__TASK DESCRIPTION__
Transcribe word for word each line from the one containing "Task: Switch to the calendar tab" to the final line of the data, both included. Skip the pictures.

Screenshot grounding data:
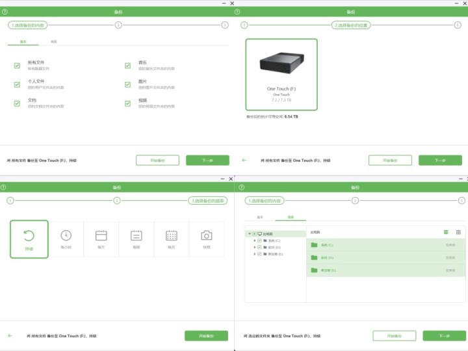Screen dimensions: 468x351
Task: Pick the 每天 daily calendar icon
Action: click(x=101, y=236)
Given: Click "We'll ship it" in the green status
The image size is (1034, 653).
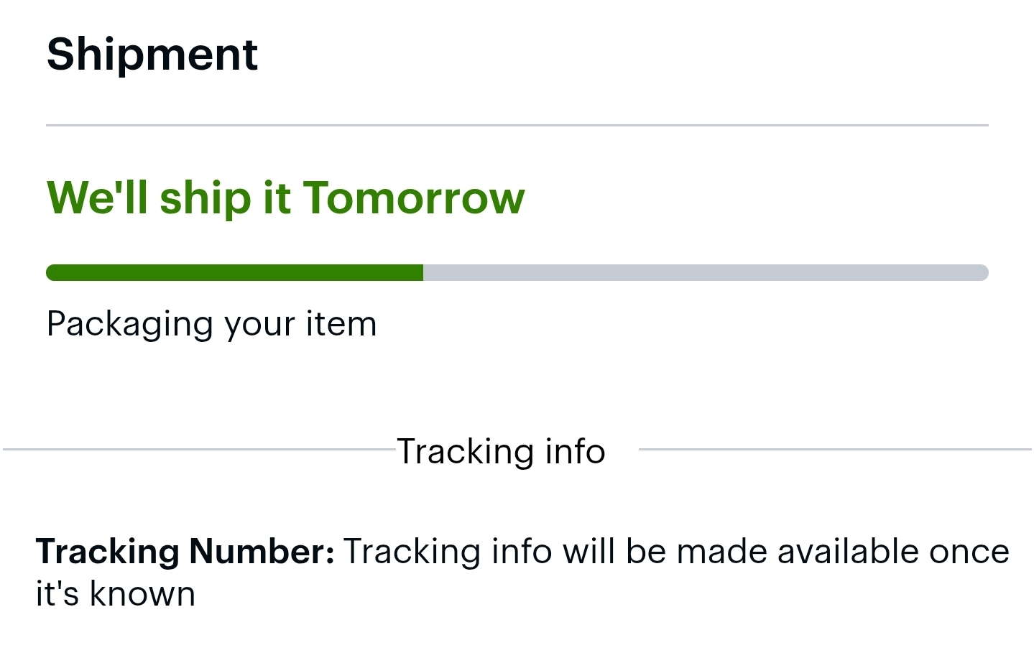Looking at the screenshot, I should point(168,198).
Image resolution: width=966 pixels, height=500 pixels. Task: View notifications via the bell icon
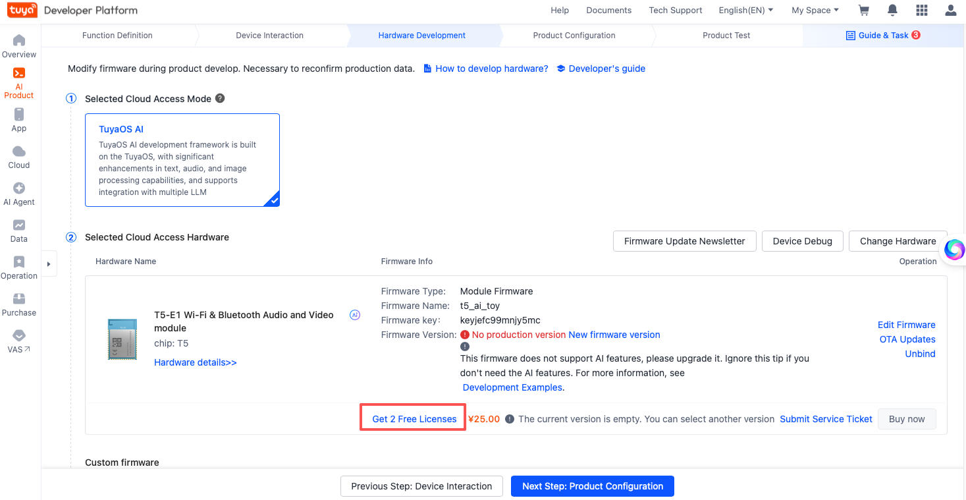click(892, 11)
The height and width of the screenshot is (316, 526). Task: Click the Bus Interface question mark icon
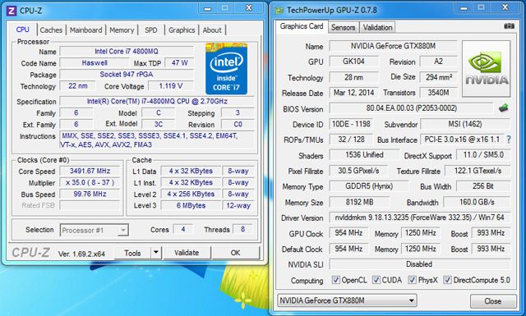[509, 140]
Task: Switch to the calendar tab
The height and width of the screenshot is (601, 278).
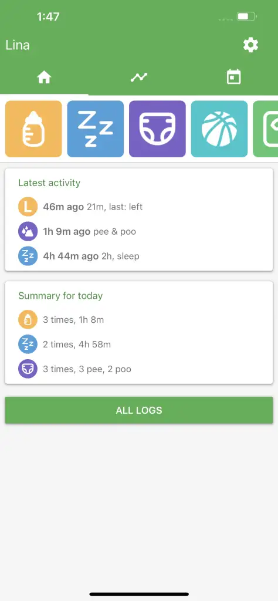Action: [233, 77]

__FINISHED TASK__
Task: Switch to the calendar tab
The height and width of the screenshot is (601, 278).
Action: [233, 77]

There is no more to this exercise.